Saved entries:
§ §
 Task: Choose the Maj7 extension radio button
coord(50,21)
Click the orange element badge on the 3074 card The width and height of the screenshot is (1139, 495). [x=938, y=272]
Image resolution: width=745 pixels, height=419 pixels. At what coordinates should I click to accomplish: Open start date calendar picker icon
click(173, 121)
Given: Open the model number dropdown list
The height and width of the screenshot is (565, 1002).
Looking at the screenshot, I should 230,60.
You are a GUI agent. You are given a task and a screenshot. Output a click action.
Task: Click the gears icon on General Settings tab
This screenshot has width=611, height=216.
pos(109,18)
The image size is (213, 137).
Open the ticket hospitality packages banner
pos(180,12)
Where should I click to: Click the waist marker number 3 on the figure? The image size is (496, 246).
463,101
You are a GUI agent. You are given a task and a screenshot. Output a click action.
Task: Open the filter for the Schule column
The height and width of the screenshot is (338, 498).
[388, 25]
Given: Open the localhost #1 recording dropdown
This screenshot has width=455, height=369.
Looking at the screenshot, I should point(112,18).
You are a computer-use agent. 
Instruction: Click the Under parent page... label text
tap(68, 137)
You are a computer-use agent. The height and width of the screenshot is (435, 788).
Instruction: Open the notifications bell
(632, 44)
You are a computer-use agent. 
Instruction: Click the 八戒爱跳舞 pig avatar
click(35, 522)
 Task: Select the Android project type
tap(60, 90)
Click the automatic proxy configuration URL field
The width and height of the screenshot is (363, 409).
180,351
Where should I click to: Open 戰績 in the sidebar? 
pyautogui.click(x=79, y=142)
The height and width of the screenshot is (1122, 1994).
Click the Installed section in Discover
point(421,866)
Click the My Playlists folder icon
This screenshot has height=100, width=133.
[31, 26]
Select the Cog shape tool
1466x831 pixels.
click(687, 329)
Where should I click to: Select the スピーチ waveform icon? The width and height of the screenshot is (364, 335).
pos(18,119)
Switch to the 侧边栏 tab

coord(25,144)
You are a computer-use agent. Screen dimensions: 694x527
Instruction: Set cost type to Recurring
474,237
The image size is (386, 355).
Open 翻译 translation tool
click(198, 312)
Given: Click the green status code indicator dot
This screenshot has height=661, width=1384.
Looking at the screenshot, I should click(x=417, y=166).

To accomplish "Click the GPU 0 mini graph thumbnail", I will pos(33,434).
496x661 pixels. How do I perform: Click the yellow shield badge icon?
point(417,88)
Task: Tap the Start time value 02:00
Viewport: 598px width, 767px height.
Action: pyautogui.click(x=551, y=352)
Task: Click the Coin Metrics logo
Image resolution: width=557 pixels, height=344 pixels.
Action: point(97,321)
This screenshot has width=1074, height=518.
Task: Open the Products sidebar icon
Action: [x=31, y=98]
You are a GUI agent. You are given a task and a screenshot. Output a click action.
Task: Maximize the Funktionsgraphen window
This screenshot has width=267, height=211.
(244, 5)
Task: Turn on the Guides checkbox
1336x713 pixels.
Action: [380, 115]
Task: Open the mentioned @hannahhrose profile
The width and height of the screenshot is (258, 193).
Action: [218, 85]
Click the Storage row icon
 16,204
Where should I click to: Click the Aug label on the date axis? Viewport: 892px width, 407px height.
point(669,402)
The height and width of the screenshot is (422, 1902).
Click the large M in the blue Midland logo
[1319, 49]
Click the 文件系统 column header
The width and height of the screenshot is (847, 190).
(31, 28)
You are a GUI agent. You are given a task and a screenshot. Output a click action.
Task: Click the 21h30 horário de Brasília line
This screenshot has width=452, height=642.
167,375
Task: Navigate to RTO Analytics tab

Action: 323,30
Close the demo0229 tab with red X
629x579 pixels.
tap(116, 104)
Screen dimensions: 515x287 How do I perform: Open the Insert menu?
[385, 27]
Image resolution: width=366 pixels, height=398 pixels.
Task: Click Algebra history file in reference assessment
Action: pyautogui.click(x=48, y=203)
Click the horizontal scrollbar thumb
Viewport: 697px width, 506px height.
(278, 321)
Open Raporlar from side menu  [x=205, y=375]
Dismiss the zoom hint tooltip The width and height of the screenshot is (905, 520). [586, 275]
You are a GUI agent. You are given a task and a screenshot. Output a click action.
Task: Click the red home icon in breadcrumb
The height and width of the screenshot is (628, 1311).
§ §
> _Try it_: Take the line above containing "Task: Tap the Start time value 02:00", the line containing "The height and width of the screenshot is (422, 1902).", and all lines in between, and copy them exactly without anything else.

> _Exercise output_:
Task: Tap the Start time value 02:00
Viewport: 598px width, 767px height.
Action: pyautogui.click(x=551, y=352)
Task: Click the Coin Metrics logo
Image resolution: width=557 pixels, height=344 pixels.
Action: point(97,321)
This screenshot has width=1074, height=518.
Task: Open the Products sidebar icon
Action: [x=31, y=98]
You are a GUI agent. You are given a task and a screenshot. Output a click action.
Task: Maximize the Funktionsgraphen window
This screenshot has width=267, height=211.
(244, 5)
Task: Turn on the Guides checkbox
1336x713 pixels.
Action: [380, 115]
Task: Open the mentioned @hannahhrose profile
The width and height of the screenshot is (258, 193).
Action: [218, 85]
Click the Storage row icon
 16,204
Where should I click to: Click the Aug label on the date axis? Viewport: 892px width, 407px height.
point(669,402)
The height and width of the screenshot is (422, 1902).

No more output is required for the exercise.